Google already uses some of the best encryption on the internet and announced plans to upgrade that encryption ahead of the Edward Snowden leaks.
Now though, after it has been revealed that the NSA has ways of breaking, weakening or at least bypassing online encryption, the company has vowed to improve its standard encryption methods even further and implement the changes ahead of schedule.
A few months back, Google announced that it would be bumping up the encryption of its SSL certificates to 2048 bits from the current 1024. These will be 1024 times harder to break via brute force compared to the old ones since difficulty increases exponentially with each bit added to a key.
Google is also one of the few if not the only big player to use different keys for each user session. So even if one key is compromised, the attacker would only have access to the data encrypted during one session.
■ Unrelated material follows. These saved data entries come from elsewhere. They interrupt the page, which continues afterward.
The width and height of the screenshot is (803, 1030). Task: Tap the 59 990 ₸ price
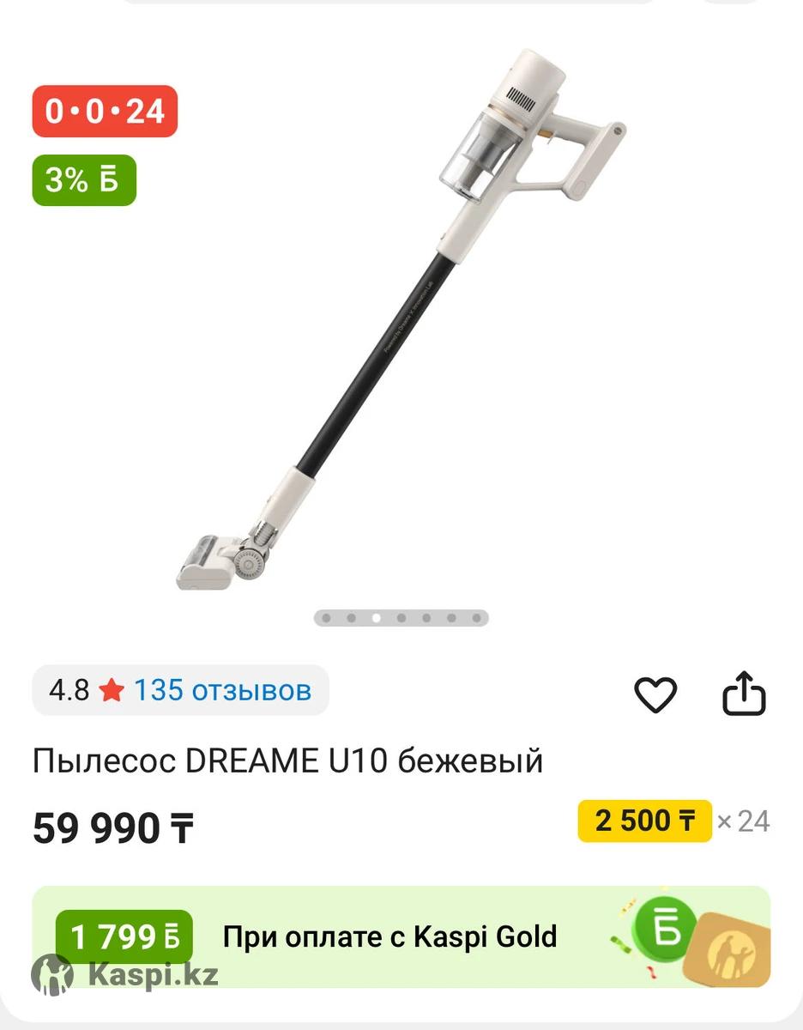click(113, 828)
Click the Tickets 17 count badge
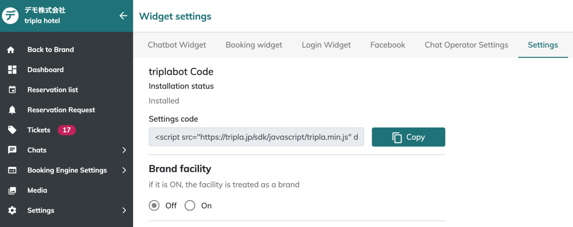 (66, 130)
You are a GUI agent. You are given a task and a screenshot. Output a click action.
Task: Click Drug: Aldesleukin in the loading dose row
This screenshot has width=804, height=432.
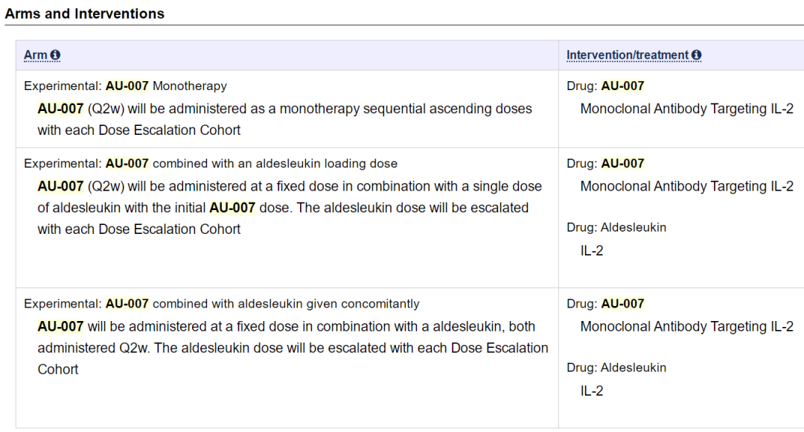[616, 227]
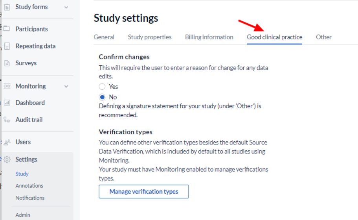Click the Settings gear icon
The width and height of the screenshot is (358, 220).
coord(7,159)
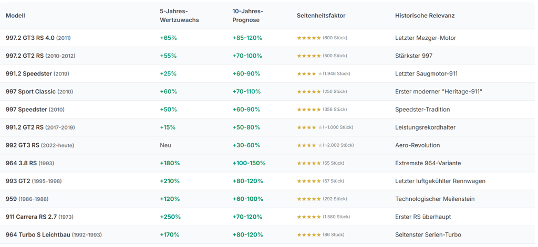538x247 pixels.
Task: Click the Modell column header
Action: (15, 16)
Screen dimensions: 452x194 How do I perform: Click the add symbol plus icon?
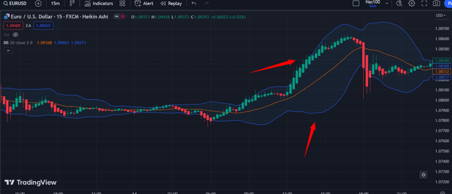pyautogui.click(x=38, y=4)
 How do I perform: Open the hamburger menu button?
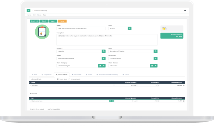click(29, 10)
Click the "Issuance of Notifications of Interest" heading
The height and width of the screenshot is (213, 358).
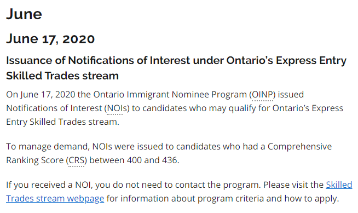point(98,60)
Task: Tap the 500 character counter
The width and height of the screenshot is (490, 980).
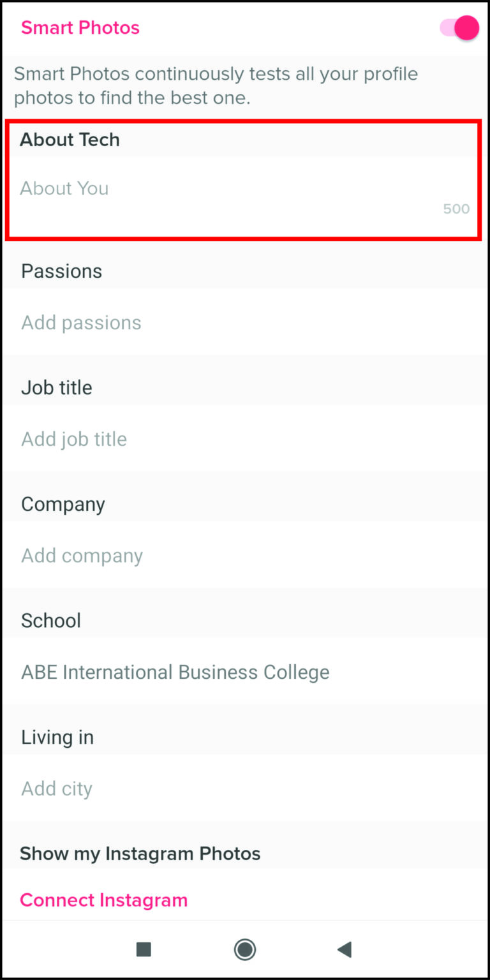Action: (x=456, y=209)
These keys change roughly once a day, at most.
But Google is also bumping up the encryption between its data centers, as it told the Washington Post.
Since the company has data centers around the world, most of the traffic to and from Google flows through the connections between these data centers. Anything to improve the encryption of that connection makes it harder for anyone to break into this main data flow.
That said, all of this only serves to protect data from broad attacks and attempts at interception. If the NSA comes to Google with a legal request for user data, the company has to comply.
So, you won't be any more protected by all the encryption in the world if the NSA is targeting you. But all Google users should be more protected against dragnet methods that sweep up all traffic. And you can take some steps yourself to better protect your data.